The clinical significance and biological function of large tumour suppressor 2 in hepatocellular carcinoma

Objectives Present evidence has suggested that large tumour suppressor 2 ( LATS 2) is abnormally expressed in most human cancer. However, the clinical and prognostic value in hepatocellular carcinoma (HCC) is still unknown. Materials and methods Large tumour suppressor 2 mRNA and protein expression levels in HCC tissues and cell lines were detected by qRT ‐ PCR , immunohistochemistry or Western blot. The correlation between LATS 2 expression and clinicopathological factors was analysed through immunohistochemistry.

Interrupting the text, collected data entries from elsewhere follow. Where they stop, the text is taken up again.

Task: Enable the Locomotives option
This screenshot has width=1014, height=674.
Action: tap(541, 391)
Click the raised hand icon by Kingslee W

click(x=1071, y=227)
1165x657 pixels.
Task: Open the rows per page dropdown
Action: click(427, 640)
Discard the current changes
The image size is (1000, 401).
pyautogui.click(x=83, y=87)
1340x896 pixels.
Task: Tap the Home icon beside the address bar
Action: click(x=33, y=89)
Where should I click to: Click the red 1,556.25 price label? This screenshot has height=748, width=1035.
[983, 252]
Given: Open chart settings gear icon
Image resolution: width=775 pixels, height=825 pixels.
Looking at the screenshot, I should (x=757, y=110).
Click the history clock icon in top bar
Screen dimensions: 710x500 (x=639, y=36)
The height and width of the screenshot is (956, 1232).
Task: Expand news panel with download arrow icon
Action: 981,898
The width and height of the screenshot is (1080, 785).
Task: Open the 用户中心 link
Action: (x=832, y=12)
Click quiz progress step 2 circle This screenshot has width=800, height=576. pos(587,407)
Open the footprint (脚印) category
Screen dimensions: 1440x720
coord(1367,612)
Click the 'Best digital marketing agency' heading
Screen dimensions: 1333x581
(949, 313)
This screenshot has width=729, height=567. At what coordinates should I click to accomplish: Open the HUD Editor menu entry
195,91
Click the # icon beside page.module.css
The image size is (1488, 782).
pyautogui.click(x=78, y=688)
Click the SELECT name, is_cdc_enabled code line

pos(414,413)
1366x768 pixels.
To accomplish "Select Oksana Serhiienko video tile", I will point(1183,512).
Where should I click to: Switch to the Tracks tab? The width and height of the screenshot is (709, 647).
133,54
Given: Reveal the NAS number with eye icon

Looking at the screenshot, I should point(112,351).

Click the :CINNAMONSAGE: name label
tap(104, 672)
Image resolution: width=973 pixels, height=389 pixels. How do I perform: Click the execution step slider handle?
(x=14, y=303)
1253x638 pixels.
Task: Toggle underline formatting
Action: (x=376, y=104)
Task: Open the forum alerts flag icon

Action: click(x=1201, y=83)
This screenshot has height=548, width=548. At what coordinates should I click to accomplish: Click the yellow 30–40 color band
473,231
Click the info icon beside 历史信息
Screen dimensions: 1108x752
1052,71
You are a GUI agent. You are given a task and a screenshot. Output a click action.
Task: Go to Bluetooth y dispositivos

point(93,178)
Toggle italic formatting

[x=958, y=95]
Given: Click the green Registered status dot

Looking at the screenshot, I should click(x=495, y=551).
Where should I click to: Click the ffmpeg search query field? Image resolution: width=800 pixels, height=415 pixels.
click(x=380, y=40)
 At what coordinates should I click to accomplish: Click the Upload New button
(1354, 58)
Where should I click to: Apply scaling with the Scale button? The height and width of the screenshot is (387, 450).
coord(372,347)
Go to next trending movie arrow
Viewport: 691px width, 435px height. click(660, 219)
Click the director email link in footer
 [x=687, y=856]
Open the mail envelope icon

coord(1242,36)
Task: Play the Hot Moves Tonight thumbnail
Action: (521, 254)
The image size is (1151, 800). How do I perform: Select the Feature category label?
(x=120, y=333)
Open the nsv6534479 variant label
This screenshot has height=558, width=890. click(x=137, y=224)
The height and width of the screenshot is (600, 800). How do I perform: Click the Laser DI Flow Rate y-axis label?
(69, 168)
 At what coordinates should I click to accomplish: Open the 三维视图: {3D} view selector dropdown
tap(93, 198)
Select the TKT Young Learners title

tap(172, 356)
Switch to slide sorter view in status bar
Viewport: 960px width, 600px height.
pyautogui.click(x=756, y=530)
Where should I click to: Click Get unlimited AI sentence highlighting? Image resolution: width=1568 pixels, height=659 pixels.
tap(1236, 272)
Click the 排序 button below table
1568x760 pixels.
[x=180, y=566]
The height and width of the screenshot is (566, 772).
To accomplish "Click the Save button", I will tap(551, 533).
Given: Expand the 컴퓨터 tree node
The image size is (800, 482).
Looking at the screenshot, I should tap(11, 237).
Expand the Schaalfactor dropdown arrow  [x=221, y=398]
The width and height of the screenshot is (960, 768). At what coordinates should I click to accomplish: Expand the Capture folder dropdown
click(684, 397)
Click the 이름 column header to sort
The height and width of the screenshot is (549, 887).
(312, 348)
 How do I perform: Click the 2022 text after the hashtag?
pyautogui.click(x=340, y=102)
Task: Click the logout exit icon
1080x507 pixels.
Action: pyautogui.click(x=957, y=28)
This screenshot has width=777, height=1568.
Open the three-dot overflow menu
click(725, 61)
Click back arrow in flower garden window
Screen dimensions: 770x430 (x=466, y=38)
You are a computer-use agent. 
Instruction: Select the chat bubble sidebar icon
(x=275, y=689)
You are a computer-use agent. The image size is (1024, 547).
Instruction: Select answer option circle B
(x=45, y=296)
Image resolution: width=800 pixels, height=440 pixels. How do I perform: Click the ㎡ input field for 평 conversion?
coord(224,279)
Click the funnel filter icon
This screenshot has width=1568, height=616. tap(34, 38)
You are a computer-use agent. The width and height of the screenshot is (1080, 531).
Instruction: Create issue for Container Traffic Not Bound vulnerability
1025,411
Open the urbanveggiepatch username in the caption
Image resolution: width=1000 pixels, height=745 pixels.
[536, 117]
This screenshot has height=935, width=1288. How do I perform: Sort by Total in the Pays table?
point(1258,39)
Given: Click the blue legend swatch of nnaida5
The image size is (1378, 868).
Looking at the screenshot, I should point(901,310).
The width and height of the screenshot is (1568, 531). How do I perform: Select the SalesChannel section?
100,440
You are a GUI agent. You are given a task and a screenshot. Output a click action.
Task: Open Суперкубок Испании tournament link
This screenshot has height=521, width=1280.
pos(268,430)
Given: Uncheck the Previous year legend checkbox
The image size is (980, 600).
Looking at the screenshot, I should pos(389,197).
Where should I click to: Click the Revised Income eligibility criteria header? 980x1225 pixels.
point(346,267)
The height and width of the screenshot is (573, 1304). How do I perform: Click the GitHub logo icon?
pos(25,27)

The function of LATS 2 on HCC cell growth and mobility was explored through MTT , colony formation, Transwell migration and invasion assays. The molecular mechanism of LATS 2 was screened and confirmed by qRT ‐ PCR and Western blot. Results and conclusion In this study, LATS 2 mRNA and protein expressions were decreased in HCC tissues and cell lines compared with normal hepatic tissues and hepatic cell line. Low LATS 2 expression was oppositely corrected with tumour stage, vascular invasion and metastasis. The univariate and multivariate analyses suggested that low LATS 2 expression was an independent poor prognostic factor for HCC patients. The in vitro experiments showed that LATS 2 regulated HCC cells migration and invasion, but had no effect on HCC cells proliferation. Meanwhile, LATS 2 modulated metastasis‐associated genes expression including E‐cadherin, vimentin, snail, slug, MMP 2 and MMP 9. In conclusion, LATS 2 is a prognostic biomarker and a tumour metastasis suppressor in HCC.